AVAILABLE DATA:
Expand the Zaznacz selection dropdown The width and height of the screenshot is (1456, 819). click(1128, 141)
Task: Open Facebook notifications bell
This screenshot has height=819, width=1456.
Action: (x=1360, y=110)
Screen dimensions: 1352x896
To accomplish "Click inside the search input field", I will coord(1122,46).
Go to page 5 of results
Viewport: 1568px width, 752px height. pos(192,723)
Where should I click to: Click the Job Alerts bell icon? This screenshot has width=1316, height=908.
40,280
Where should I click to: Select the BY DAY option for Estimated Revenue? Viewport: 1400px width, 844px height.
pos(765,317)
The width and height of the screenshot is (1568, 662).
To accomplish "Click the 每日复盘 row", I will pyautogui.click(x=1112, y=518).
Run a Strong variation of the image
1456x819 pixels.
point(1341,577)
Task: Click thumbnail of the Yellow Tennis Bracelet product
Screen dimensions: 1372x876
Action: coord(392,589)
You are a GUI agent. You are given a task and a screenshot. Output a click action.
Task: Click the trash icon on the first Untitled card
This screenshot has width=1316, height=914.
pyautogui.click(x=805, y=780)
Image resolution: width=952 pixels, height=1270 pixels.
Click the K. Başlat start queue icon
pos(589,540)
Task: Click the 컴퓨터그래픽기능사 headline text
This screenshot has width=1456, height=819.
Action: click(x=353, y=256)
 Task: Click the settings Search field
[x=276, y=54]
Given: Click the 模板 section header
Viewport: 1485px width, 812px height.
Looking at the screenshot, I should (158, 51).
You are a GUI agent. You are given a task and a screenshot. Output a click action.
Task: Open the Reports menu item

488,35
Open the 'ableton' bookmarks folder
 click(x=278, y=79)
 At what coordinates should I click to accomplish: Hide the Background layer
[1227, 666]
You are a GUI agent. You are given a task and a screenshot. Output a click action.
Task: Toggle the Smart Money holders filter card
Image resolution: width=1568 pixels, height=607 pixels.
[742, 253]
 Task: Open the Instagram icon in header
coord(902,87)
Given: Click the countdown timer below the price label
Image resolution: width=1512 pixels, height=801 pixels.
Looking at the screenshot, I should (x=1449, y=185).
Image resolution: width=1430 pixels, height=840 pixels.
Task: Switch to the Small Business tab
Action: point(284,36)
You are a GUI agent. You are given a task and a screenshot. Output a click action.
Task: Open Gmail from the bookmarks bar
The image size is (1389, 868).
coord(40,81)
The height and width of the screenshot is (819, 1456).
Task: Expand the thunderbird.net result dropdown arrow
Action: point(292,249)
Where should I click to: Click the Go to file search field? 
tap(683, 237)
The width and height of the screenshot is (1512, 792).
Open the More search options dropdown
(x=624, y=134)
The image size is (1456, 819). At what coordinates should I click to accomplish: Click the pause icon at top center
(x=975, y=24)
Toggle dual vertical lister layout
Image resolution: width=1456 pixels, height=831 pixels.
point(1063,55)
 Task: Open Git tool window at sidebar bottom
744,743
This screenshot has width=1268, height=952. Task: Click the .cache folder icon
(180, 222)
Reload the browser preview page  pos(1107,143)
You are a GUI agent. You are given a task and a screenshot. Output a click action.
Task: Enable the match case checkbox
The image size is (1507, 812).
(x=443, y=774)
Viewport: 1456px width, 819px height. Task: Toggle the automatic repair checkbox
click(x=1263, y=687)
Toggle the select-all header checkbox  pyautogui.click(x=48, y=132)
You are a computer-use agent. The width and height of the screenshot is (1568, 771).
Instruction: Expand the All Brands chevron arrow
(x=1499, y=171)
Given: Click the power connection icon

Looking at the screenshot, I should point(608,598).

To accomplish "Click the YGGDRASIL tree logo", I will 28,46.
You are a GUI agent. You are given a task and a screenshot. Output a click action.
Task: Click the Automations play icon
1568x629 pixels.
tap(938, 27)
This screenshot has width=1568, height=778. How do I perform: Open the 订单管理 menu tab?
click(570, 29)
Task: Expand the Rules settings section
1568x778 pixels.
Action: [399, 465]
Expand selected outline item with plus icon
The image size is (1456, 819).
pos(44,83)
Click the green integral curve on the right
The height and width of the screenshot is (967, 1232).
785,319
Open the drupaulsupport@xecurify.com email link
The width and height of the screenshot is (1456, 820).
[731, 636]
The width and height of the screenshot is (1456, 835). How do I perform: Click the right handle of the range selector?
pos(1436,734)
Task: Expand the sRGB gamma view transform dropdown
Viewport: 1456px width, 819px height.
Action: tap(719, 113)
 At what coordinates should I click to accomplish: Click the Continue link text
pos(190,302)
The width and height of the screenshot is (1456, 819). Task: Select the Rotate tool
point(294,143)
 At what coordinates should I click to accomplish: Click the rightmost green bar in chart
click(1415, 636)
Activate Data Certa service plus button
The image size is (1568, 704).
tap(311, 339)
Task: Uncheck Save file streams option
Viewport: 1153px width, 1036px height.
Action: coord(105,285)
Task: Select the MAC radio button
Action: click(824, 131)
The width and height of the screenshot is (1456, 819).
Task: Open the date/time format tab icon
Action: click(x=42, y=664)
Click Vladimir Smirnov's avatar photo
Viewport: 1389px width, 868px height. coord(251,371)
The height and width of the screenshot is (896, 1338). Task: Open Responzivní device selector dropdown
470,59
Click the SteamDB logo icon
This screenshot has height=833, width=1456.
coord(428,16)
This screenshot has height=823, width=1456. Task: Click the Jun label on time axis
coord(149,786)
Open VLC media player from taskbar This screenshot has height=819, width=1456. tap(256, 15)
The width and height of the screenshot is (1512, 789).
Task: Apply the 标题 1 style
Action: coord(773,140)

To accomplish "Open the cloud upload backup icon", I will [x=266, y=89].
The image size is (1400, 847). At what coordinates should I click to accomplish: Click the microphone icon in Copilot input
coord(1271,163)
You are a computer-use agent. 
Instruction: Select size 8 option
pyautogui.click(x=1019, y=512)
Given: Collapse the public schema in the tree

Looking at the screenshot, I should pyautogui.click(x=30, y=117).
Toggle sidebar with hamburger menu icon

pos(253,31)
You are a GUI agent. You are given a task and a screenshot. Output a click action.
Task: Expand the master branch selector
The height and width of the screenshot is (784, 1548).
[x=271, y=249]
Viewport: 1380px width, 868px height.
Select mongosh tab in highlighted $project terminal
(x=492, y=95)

EXERCISE REQUIREMENTS:
The answer is to be the complete listing, transcribed exactly.

SOLUTION FOR THIS TASK:
Expand the Zaznacz selection dropdown The width and height of the screenshot is (1456, 819). click(1128, 141)
Task: Open Facebook notifications bell
This screenshot has height=819, width=1456.
Action: (x=1360, y=110)
Screen dimensions: 1352x896
To accomplish "Click inside the search input field", I will coord(1122,46).
Go to page 5 of results
Viewport: 1568px width, 752px height. pos(192,723)
Where should I click to: Click the Job Alerts bell icon? This screenshot has width=1316, height=908.
40,280
Where should I click to: Select the BY DAY option for Estimated Revenue? Viewport: 1400px width, 844px height.
pos(765,317)
The width and height of the screenshot is (1568, 662).
To accomplish "Click the 每日复盘 row", I will pyautogui.click(x=1112, y=518).
Run a Strong variation of the image
1456x819 pixels.
point(1341,577)
Task: Click thumbnail of the Yellow Tennis Bracelet product
Screen dimensions: 1372x876
Action: coord(392,589)
You are a GUI agent. You are given a task and a screenshot. Output a click action.
Task: Click the trash icon on the first Untitled card
This screenshot has width=1316, height=914.
pyautogui.click(x=805, y=780)
Image resolution: width=952 pixels, height=1270 pixels.
Click the K. Başlat start queue icon
pos(589,540)
Task: Click the 컴퓨터그래픽기능사 headline text
This screenshot has width=1456, height=819.
Action: click(x=353, y=256)
 Task: Click the settings Search field
[x=276, y=54]
Given: Click the 模板 section header
Viewport: 1485px width, 812px height.
Looking at the screenshot, I should (158, 51).
You are a GUI agent. You are given a task and a screenshot. Output a click action.
Task: Open the Reports menu item

488,35
Open the 'ableton' bookmarks folder
 click(x=278, y=79)
 At what coordinates should I click to accomplish: Hide the Background layer
[1227, 666]
You are a GUI agent. You are given a task and a screenshot. Output a click action.
Task: Toggle the Smart Money holders filter card
Image resolution: width=1568 pixels, height=607 pixels.
[742, 253]
 Task: Open the Instagram icon in header
coord(902,87)
Given: Click the countdown timer below the price label
Image resolution: width=1512 pixels, height=801 pixels.
Looking at the screenshot, I should (x=1449, y=185).
Image resolution: width=1430 pixels, height=840 pixels.
Task: Switch to the Small Business tab
Action: point(284,36)
You are a GUI agent. You are given a task and a screenshot. Output a click action.
Task: Open Gmail from the bookmarks bar
The image size is (1389, 868).
coord(40,81)
The height and width of the screenshot is (819, 1456).
Task: Expand the thunderbird.net result dropdown arrow
Action: point(292,249)
Where should I click to: Click the Go to file search field? 
tap(683, 237)
The width and height of the screenshot is (1512, 792).
Open the More search options dropdown
(x=624, y=134)
The image size is (1456, 819). At what coordinates should I click to accomplish: Click the pause icon at top center
(x=975, y=24)
Toggle dual vertical lister layout
Image resolution: width=1456 pixels, height=831 pixels.
point(1063,55)
 Task: Open Git tool window at sidebar bottom
744,743
This screenshot has width=1268, height=952. Task: Click the .cache folder icon
(180, 222)
Reload the browser preview page  pos(1107,143)
You are a GUI agent. You are given a task and a screenshot. Output a click action.
Task: Enable the match case checkbox
The image size is (1507, 812).
(x=443, y=774)
Viewport: 1456px width, 819px height. Task: Toggle the automatic repair checkbox
click(x=1263, y=687)
Toggle the select-all header checkbox  pyautogui.click(x=48, y=132)
You are a computer-use agent. The width and height of the screenshot is (1568, 771).
Instruction: Expand the All Brands chevron arrow
(x=1499, y=171)
Given: Click the power connection icon

Looking at the screenshot, I should point(608,598).

To accomplish "Click the YGGDRASIL tree logo", I will 28,46.
You are a GUI agent. You are given a task and a screenshot. Output a click action.
Task: Click the Automations play icon
1568x629 pixels.
tap(938, 27)
This screenshot has width=1568, height=778. How do I perform: Open the 订单管理 menu tab?
click(570, 29)
Task: Expand the Rules settings section
1568x778 pixels.
Action: [399, 465]
Expand selected outline item with plus icon
The image size is (1456, 819).
pos(44,83)
Click the green integral curve on the right
The height and width of the screenshot is (967, 1232).
785,319
Open the drupaulsupport@xecurify.com email link
The width and height of the screenshot is (1456, 820).
[731, 636]
The width and height of the screenshot is (1456, 835). How do I perform: Click the right handle of the range selector?
pos(1436,734)
Task: Expand the sRGB gamma view transform dropdown
Viewport: 1456px width, 819px height.
Action: tap(719, 113)
 At what coordinates should I click to accomplish: Click the Continue link text
pos(190,302)
The width and height of the screenshot is (1456, 819). Task: Select the Rotate tool
point(294,143)
 At what coordinates should I click to accomplish: Click the rightmost green bar in chart
click(1415, 636)
Activate Data Certa service plus button
The image size is (1568, 704).
tap(311, 339)
Task: Uncheck Save file streams option
Viewport: 1153px width, 1036px height.
Action: coord(105,285)
Task: Select the MAC radio button
Action: click(824, 131)
The width and height of the screenshot is (1456, 819).
Task: Open the date/time format tab icon
Action: click(x=42, y=664)
Click Vladimir Smirnov's avatar photo
Viewport: 1389px width, 868px height. coord(251,371)
The height and width of the screenshot is (896, 1338). Task: Open Responzivní device selector dropdown
470,59
Click the SteamDB logo icon
This screenshot has height=833, width=1456.
coord(428,16)
This screenshot has height=823, width=1456. Task: Click the Jun label on time axis
coord(149,786)
Open VLC media player from taskbar This screenshot has height=819, width=1456. tap(256, 15)
The width and height of the screenshot is (1512, 789).
Task: Apply the 标题 1 style
Action: coord(773,140)

To accomplish "Open the cloud upload backup icon", I will [x=266, y=89].
The image size is (1400, 847). At what coordinates should I click to accomplish: Click the microphone icon in Copilot input
coord(1271,163)
You are a computer-use agent. 
Instruction: Select size 8 option
pyautogui.click(x=1019, y=512)
Given: Collapse the public schema in the tree

Looking at the screenshot, I should pyautogui.click(x=30, y=117).
Toggle sidebar with hamburger menu icon

pos(253,31)
You are a GUI agent. You are given a task and a screenshot. Output a click action.
Task: Expand the master branch selector
The height and width of the screenshot is (784, 1548).
[x=271, y=249]
Viewport: 1380px width, 868px height.
Select mongosh tab in highlighted $project terminal
(x=492, y=95)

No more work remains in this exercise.